*WHAT THIS TASK INVOLVES*:
Look below for the line containing "The height and width of the screenshot is (305, 542)." and the line containing "Click the empty 備註 text field"; repeat exactly those two lines and all lines between them, and nothing else.

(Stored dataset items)
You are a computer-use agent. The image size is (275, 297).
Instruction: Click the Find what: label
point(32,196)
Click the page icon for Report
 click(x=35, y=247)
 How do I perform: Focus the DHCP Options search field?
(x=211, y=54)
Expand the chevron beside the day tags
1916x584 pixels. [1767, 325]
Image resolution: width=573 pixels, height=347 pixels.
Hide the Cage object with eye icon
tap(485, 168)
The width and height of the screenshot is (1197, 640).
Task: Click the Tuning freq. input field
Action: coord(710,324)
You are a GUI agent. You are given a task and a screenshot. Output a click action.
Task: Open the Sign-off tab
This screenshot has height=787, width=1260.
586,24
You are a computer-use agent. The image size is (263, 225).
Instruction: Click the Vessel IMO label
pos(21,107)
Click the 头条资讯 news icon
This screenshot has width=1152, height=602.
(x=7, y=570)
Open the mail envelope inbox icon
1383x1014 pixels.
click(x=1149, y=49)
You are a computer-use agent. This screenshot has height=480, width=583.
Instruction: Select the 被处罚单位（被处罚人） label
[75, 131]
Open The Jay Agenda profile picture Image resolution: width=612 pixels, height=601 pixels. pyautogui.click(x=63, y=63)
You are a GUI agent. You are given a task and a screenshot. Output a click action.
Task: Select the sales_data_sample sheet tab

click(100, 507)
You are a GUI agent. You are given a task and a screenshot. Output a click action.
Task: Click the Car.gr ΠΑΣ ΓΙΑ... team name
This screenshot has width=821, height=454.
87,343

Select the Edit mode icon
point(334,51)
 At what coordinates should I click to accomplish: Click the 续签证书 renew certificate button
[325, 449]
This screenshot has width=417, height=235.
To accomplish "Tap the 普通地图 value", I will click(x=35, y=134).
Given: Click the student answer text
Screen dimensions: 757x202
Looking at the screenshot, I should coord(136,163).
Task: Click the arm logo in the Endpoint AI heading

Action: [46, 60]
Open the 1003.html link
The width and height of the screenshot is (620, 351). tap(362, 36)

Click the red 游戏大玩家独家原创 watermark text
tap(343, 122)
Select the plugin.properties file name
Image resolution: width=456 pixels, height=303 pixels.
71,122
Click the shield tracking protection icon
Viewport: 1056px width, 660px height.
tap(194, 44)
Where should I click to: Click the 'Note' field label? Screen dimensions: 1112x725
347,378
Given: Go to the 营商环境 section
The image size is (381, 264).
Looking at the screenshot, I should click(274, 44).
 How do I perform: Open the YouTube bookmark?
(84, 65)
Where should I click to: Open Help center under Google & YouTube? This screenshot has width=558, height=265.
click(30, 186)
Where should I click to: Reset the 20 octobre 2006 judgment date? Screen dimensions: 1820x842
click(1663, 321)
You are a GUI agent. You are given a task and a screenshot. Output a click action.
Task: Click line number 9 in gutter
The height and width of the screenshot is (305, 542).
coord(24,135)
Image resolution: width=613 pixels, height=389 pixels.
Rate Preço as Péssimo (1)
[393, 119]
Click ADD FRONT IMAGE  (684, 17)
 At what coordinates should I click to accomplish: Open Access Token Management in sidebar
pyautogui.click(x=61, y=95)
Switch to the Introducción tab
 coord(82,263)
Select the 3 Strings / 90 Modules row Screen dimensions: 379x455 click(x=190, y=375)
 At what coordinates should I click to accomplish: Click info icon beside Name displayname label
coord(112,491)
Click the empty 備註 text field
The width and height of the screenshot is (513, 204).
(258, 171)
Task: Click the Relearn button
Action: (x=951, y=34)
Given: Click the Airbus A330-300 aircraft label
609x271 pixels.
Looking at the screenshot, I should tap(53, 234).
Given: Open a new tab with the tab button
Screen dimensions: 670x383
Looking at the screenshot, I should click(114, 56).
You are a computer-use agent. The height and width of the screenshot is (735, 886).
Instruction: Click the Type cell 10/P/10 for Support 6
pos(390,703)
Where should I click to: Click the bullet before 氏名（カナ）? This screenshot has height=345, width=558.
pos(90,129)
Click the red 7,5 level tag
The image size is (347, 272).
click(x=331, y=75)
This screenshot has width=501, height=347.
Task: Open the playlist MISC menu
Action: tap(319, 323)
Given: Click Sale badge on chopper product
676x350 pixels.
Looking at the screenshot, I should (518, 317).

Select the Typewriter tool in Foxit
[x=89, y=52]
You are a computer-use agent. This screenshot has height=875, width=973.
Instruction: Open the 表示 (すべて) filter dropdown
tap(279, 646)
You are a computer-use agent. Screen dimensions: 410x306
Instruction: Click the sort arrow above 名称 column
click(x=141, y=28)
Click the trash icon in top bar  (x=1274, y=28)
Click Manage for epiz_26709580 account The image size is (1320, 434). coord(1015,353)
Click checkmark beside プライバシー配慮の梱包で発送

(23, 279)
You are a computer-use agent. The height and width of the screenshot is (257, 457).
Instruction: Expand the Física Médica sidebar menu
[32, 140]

*RESULT FOR THIS TASK*:
The height and width of the screenshot is (305, 542).
coord(24,135)
Image resolution: width=613 pixels, height=389 pixels.
Rate Preço as Péssimo (1)
[393, 119]
Click ADD FRONT IMAGE  (684, 17)
 At what coordinates should I click to accomplish: Open Access Token Management in sidebar
pyautogui.click(x=61, y=95)
Switch to the Introducción tab
 coord(82,263)
Select the 3 Strings / 90 Modules row Screen dimensions: 379x455 click(x=190, y=375)
 At what coordinates should I click to accomplish: Click info icon beside Name displayname label
coord(112,491)
Click the empty 備註 text field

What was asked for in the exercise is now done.